> PROMPT:
Return verbatim the run of lines that opens with the line holding "You are a computer-use" and closes with the last line of the records.

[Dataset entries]

※

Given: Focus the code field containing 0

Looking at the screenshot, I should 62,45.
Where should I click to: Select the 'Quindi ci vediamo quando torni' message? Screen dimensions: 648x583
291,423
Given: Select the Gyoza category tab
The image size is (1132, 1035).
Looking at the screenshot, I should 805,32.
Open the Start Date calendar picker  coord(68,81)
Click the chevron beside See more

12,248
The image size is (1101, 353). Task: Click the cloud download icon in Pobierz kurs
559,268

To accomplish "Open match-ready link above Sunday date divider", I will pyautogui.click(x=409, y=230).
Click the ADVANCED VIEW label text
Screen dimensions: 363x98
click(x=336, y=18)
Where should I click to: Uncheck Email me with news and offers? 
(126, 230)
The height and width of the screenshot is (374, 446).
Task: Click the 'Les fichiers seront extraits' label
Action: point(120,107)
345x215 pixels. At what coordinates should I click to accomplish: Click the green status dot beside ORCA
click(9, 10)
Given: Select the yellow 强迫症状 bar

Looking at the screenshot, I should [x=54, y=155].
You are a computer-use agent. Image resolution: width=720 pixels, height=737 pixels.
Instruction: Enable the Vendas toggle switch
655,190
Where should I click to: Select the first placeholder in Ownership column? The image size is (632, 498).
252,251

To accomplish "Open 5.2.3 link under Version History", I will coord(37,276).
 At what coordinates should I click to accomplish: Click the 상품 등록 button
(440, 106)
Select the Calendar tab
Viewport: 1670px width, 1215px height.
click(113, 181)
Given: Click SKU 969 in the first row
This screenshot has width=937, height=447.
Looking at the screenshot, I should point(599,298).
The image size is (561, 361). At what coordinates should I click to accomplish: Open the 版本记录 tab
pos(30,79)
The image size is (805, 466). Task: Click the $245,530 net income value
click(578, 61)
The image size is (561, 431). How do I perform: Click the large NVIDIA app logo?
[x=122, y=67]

※

> RESPONSE BELOW:
You are a computer-use agent. Image resolution: width=720 pixels, height=737 pixels.
Instruction: Enable the Vendas toggle switch
655,190
Where should I click to: Select the first placeholder in Ownership column? The image size is (632, 498).
252,251

To accomplish "Open 5.2.3 link under Version History", I will coord(37,276).
 At what coordinates should I click to accomplish: Click the 상품 등록 button
(440, 106)
Select the Calendar tab
Viewport: 1670px width, 1215px height.
click(113, 181)
Given: Click SKU 969 in the first row
This screenshot has width=937, height=447.
Looking at the screenshot, I should point(599,298).
The image size is (561, 361). At what coordinates should I click to accomplish: Open the 版本记录 tab
pos(30,79)
The image size is (805, 466). Task: Click the $245,530 net income value
click(578, 61)
The image size is (561, 431). How do I perform: Click the large NVIDIA app logo?
[x=122, y=67]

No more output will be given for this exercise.